## EXERCISE OBJECTIVE
Pick out each line in these entries that contains the string "Laptop".
-- GIVEN ENTRIES follows --
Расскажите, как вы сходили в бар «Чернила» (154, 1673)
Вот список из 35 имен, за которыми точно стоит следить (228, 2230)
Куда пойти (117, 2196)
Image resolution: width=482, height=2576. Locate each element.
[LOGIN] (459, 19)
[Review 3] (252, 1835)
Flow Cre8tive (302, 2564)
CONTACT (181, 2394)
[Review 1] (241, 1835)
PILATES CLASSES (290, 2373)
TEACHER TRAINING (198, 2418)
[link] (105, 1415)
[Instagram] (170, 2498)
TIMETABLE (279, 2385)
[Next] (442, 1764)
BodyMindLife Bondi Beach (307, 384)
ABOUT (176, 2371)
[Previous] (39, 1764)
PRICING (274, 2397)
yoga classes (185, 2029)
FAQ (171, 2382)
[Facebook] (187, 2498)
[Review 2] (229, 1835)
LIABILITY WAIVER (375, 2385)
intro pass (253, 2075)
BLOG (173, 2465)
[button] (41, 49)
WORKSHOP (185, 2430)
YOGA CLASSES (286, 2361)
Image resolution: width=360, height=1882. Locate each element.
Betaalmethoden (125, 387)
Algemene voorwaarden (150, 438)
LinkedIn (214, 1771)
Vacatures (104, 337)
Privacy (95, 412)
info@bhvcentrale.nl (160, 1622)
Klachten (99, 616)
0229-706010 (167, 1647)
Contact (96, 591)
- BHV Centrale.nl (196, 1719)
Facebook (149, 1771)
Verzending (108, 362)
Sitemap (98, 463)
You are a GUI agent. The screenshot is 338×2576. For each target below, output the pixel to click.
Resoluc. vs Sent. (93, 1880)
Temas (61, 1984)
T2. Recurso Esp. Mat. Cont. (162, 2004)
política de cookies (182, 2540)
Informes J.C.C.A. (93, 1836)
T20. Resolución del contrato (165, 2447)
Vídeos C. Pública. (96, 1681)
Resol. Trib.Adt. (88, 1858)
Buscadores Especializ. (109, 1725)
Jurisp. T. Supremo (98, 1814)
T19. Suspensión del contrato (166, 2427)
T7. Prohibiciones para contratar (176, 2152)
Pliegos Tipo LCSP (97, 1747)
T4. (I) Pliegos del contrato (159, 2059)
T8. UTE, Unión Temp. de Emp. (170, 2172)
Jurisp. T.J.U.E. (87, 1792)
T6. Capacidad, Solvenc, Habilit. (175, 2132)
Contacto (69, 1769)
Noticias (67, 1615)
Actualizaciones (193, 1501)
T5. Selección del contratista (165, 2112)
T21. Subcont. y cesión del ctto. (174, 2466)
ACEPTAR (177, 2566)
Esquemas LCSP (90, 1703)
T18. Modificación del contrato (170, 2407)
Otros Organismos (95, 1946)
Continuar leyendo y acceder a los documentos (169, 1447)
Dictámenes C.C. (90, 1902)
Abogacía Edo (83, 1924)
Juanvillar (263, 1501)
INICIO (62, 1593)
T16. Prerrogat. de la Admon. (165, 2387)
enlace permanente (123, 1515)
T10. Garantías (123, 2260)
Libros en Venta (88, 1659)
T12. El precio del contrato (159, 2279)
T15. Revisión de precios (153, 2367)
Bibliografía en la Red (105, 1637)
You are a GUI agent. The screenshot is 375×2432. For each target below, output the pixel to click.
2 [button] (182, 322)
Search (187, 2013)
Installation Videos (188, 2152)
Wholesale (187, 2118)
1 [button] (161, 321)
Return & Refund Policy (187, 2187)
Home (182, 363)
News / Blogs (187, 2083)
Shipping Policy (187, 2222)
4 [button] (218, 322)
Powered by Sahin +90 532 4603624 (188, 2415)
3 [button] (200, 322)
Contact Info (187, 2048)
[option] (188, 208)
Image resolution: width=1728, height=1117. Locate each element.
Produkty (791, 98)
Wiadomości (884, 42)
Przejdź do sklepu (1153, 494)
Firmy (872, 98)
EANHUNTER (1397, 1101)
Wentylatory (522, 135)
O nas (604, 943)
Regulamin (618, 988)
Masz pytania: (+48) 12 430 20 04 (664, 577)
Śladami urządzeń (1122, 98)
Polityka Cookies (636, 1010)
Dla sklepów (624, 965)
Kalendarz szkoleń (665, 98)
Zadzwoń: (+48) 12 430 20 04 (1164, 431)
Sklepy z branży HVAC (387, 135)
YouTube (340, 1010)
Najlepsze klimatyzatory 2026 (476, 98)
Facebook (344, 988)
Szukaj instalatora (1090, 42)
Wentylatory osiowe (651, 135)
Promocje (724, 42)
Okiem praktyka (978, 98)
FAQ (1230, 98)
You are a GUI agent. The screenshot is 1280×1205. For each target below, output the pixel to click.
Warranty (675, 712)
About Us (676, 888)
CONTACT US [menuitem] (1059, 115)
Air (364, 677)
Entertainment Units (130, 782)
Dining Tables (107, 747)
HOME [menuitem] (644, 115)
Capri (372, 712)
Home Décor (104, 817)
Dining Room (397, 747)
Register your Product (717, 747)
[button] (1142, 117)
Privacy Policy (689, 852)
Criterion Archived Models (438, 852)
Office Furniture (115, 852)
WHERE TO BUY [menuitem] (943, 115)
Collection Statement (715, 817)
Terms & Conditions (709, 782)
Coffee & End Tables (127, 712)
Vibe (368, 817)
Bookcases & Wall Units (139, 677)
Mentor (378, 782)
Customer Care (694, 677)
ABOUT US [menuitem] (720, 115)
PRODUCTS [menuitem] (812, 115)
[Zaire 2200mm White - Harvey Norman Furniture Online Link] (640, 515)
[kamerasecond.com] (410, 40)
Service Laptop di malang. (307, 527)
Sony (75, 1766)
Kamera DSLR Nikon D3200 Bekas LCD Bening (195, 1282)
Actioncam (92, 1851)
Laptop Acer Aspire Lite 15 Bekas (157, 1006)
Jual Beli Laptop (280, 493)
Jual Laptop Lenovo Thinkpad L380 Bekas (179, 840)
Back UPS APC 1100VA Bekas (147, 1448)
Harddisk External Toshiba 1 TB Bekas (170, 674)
-- GIVEN ENTRIES concluded --
## RESULT BELOW
Service Laptop di malang. (307, 527)
Laptop Acer Aspire Lite 15 Bekas (157, 1006)
Jual Beli Laptop (280, 493)
Jual Laptop Lenovo Thinkpad L380 Bekas (179, 840)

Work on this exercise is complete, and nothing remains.